基源:キク科(Compositae)のオナモミ Xanthium strumarium L. subsp. sibiricum Greuter の成熟果実(偽果)。

 晩秋から初冬にかけて野山を歩いていると、ズボンの裾、靴下、スニーカーの紐などにひっつき虫が付いて取り去るのに一苦労します。一般的にひっつき虫と呼ばれる植物は鉤や逆さとげなどによって衣類に引っかかったり、粘液によって張り付いたりする種子や果実の俗称で、センダングサの仲間やヤブジラミの仲間などがよく知られています。今回の話題のオナモミは中でも大型のひっつき虫として知られる植物です。

 蒼耳子は『神農本草経』の中品に葈耳実の原名で収載されています。『唐本草』には「蒼耳」の名が記され、『本草綱目』の中で李時珍は「その葉の形が葈麻のようでもあり、茄のようでもあることから、葈耳とか野茄とかの諸名がある」と言っています。『図経本草』には「葈耳は安陸(湖北省安陸県)の川谷および六安(安徽省六安県)の田野に生じる。今は処々にある。詩経ではこれを巻耳といい爾雅には苓耳といい、広雅では葈耳という。」と記され、いずれも実の形状に対して命名されています。また、「此のもの本来は蜀中に生じ、その実に刺が多くて羊が通過するときに毛に粘りつき、遂に中国に来たので羊負来の名があり、俗に道人頭ともいう。」と伝播の由来が記されています。『救荒本草』には「蒼耳は、葉青白く粘糊菜の葉に類し、秋季中に桑椹のようで短小な刺の多い実を結ぶ」とあり、『図経本草』の「滁州葈耳」の図からも明らかにキク科のオナモミであると考えられます。

 オナモミはユーラシア大陸に広く分布し、日本にも古くから帰化して全国的に見られる植物ですが、近年はどちらかと言えば珍しい植物になりかけています。最近多く見かけるのはやはり帰化植物でより大型になるオオオナモミ X. orientale や、さらに大型で果実の表面やとげに鱗片状の毛があるイガオナモミX. orientale subsp. italicumです。

 和名の由来には諸説あり、引っかかるという意味の「ナゴム」に由来するとも、茎葉を揉んでつけると虫刺されに効くためナモミ(菜揉み)の名がついたともいわれています。また、似た名前の植物にメナモミがあり、オナモミはメナモミに対して大型であることから雌ナモミに対して雄ナモミと呼ばれるようになったとされています。中国では蒼耳といいますが、これは偽果が女性の耳飾りに似ていることによるとされています。オナモミは一年草のわりにはしっかりとした茎と厚い葉をつけ、高さは 40〜100 cm、葉身は卵状三角形で、不揃いな鋸歯があります。球形の頭花には雌性と雄性があり、それぞれ多数の小さな白い花が咲きます。雌性頭花の総苞内片は合生して楕円体となり、中に2個の痩果を有し、表面に鉤状のとげを多数つけます。

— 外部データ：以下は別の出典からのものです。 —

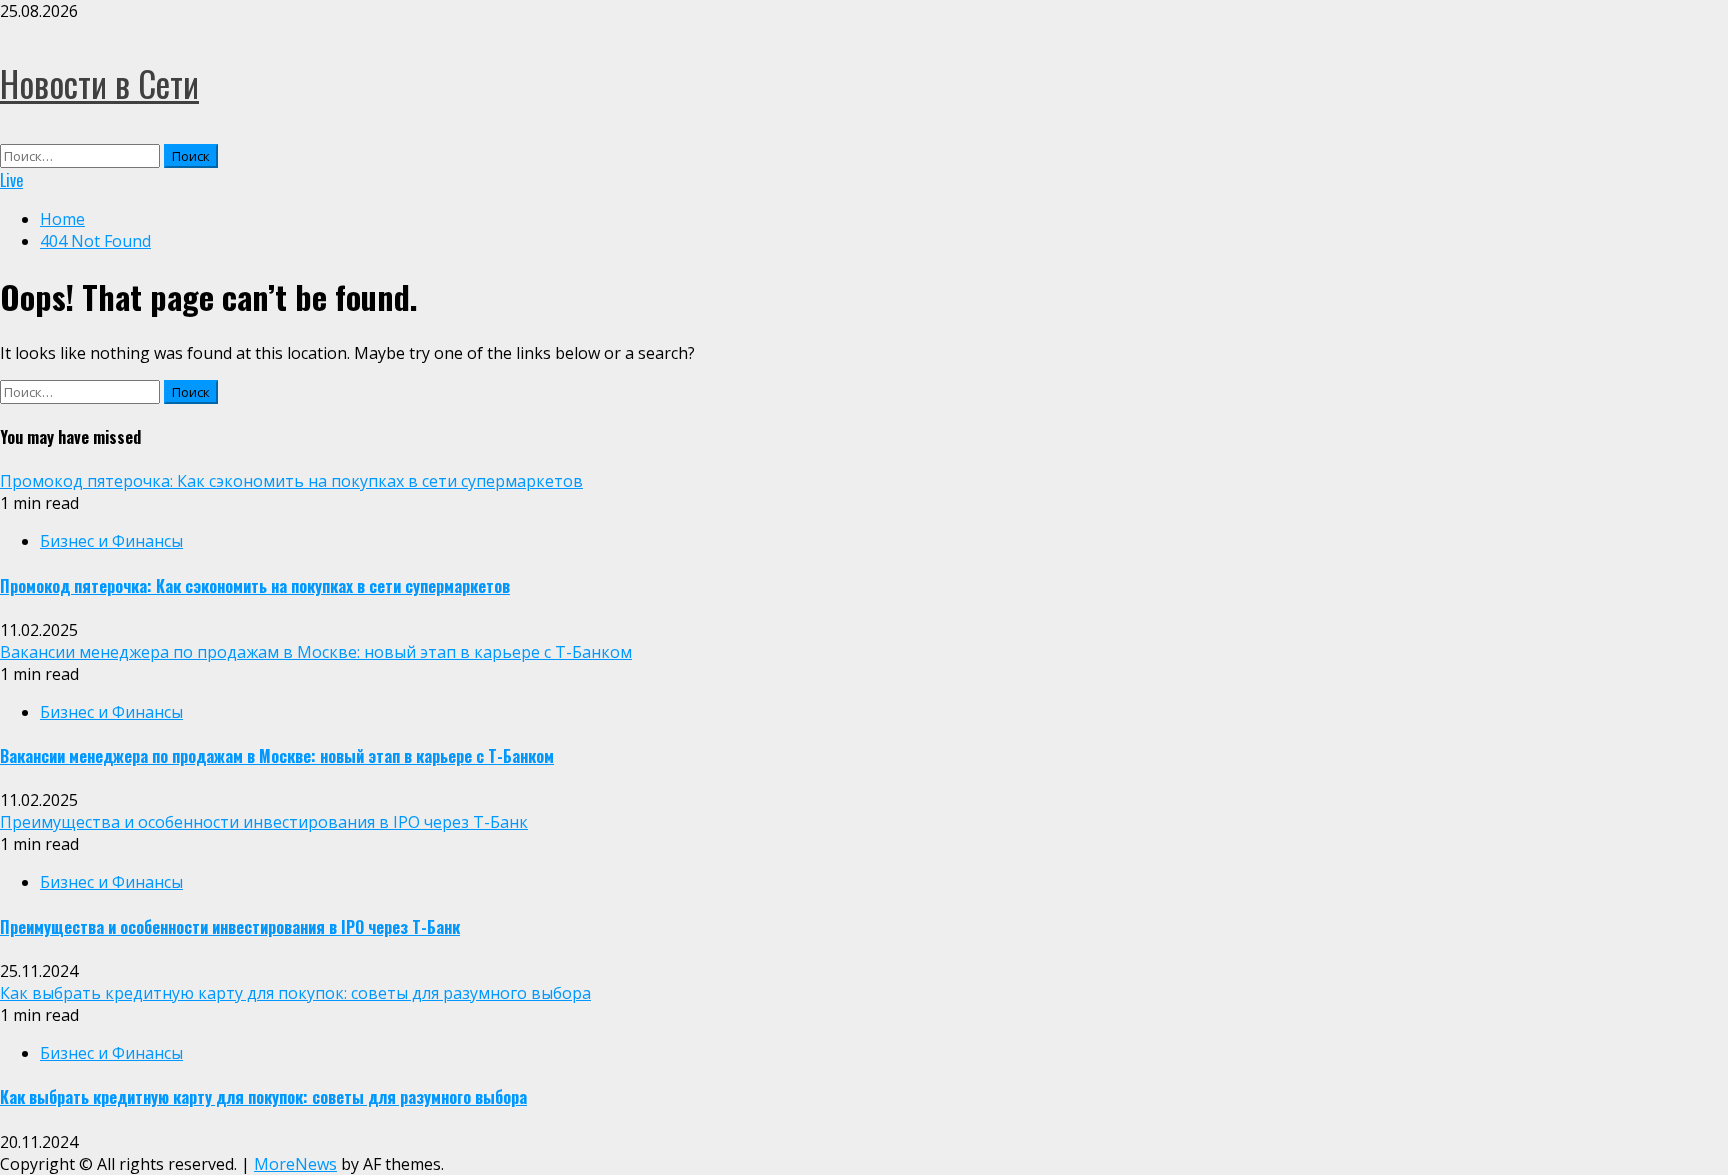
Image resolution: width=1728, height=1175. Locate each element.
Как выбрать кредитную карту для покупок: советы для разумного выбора (295, 993)
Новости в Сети (99, 83)
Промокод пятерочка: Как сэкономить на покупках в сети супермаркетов (291, 481)
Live (11, 180)
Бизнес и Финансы (111, 541)
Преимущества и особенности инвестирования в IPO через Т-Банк (264, 822)
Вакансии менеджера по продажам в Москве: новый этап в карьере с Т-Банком (316, 652)
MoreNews (295, 1164)
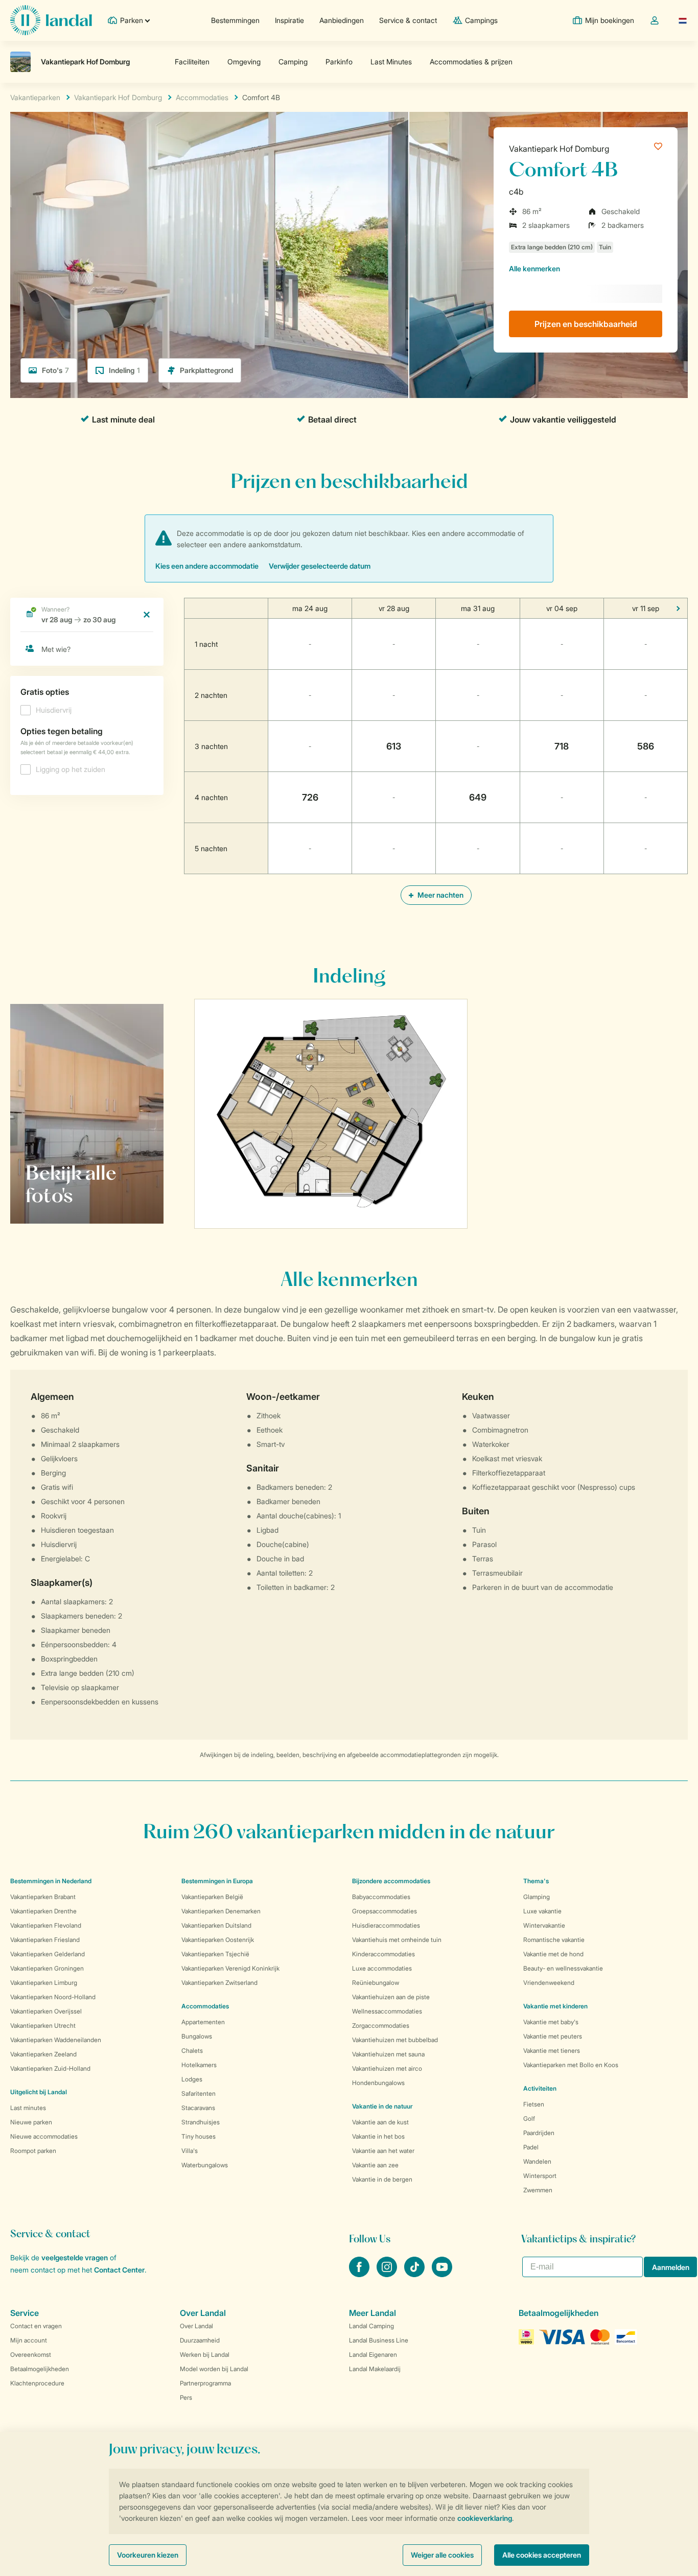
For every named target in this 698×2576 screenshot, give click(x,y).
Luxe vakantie (542, 1911)
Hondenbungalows (378, 2083)
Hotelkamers (199, 2065)
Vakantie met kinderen (555, 2006)
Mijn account (28, 2340)
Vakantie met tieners (551, 2050)
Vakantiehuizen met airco (387, 2068)
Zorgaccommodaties (380, 2025)
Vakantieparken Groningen (47, 1968)
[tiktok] (415, 2274)
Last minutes (28, 2108)
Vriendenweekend (548, 1982)
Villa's (189, 2151)
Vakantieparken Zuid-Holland (50, 2068)
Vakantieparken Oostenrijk (217, 1939)
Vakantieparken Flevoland (45, 1925)
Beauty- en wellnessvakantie (563, 1968)
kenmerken (534, 268)
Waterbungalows (204, 2165)
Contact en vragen (36, 2326)
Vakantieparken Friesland (45, 1939)
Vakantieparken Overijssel (46, 2011)
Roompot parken (33, 2151)
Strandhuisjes (200, 2122)
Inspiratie (289, 20)
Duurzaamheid (200, 2340)
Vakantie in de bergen (382, 2179)
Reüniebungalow (375, 1982)
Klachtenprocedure (37, 2383)
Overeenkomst (30, 2354)
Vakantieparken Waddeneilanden (55, 2040)
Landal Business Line (378, 2340)
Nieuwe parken (31, 2122)
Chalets (192, 2050)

これが引っ付き虫となりまた薬用部位とされる偽果です。

 オナモミの全草には有毒成分のキサンツミンなどが含まれ、毒性は果実が最も強く、鮮葉は乾燥葉より、若い葉は古い葉より毒性が強いとされ、過量に服すると眩暈、頭痛、嘔吐、下痢、蕁麻疹、さらには意識障害や痙攣、肝機能障害などが出現し死亡することもあります。漢方では鼻孔を通じ、風湿を去る効能があり、感冒による頭痛、鼻炎、歯痛、四肢のしびれや痛み、皮膚病などに用いられ、急性・慢性鼻炎や蓄膿症、アレルギー性鼻炎などには辛夷などと配合します。その他、炎症性の鼻づまりには菊花・金銀花と配合する鼻淵丸が、鼻がつまって頭痛がするときに辛夷、白芷、薄荷などと用いる蒼耳散があります。大粒でふくらみ、黄緑色のものが良品とされます。また、オナモミの茎の中に寄生する幼虫は蒼耳蠹虫と呼ばれ、疔腫や痔瘡に効果があるとされています。

 オナモミは中国では普通に見られますが、先述したように近年日本では絶滅危惧種に指定されるほど少なくなりました。これも帰化植物の命運でしょうか。一方であとから入ってきたオオオナモミやイガオナモミはどんどん個体数を増やし、前者は日本の侵略的外来種ワースト100に数えられているようです。これらも果たして蒼耳子として利用できるのかどうか、代用品として出回っていますが品質的には疑問視されているようです。